--- SUPPLIED MATERIAL ---
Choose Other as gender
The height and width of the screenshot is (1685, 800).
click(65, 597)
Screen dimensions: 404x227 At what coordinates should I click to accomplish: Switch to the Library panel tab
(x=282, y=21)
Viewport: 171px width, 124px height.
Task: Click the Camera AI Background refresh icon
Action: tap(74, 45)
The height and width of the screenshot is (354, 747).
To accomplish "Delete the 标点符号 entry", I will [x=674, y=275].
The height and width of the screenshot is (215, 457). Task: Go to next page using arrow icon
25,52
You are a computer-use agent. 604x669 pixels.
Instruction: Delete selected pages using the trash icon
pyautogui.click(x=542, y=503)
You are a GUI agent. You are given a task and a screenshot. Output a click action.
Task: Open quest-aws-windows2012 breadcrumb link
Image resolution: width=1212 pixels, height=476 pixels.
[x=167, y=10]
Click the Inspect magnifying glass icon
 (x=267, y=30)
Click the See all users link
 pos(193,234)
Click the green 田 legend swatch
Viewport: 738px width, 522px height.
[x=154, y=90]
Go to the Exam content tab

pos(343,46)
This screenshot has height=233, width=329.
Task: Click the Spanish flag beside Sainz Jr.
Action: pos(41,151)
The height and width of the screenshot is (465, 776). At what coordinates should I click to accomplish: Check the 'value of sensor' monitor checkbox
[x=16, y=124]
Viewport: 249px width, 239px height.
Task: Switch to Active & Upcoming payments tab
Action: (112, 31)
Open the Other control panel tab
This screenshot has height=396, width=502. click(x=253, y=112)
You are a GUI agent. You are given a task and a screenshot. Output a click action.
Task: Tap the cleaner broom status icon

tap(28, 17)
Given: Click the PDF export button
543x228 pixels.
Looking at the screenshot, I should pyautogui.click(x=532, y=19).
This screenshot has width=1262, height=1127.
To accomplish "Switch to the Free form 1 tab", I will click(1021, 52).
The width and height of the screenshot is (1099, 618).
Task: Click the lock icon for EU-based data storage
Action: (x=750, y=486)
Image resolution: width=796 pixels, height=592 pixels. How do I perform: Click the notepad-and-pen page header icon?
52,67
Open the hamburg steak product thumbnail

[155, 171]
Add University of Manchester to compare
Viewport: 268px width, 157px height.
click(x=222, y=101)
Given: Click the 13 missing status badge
---
• WORK TO BE COMPLETED: Write out exactly, please, the lines beginning at the start of the material and ending with the line that holds "Task: Open quest-aws-windows2012", both included.

• OUTPUT BELOW:
Choose Other as gender
The height and width of the screenshot is (1685, 800).
click(65, 597)
Screen dimensions: 404x227 At what coordinates should I click to accomplish: Switch to the Library panel tab
(x=282, y=21)
Viewport: 171px width, 124px height.
Task: Click the Camera AI Background refresh icon
Action: tap(74, 45)
The height and width of the screenshot is (354, 747).
To accomplish "Delete the 标点符号 entry", I will [x=674, y=275].
The height and width of the screenshot is (215, 457). Task: Go to next page using arrow icon
25,52
You are a computer-use agent. 604x669 pixels.
Instruction: Delete selected pages using the trash icon
pyautogui.click(x=542, y=503)
You are a GUI agent. You are given a task and a screenshot. Output a click action.
Task: Open quest-aws-windows2012 breadcrumb link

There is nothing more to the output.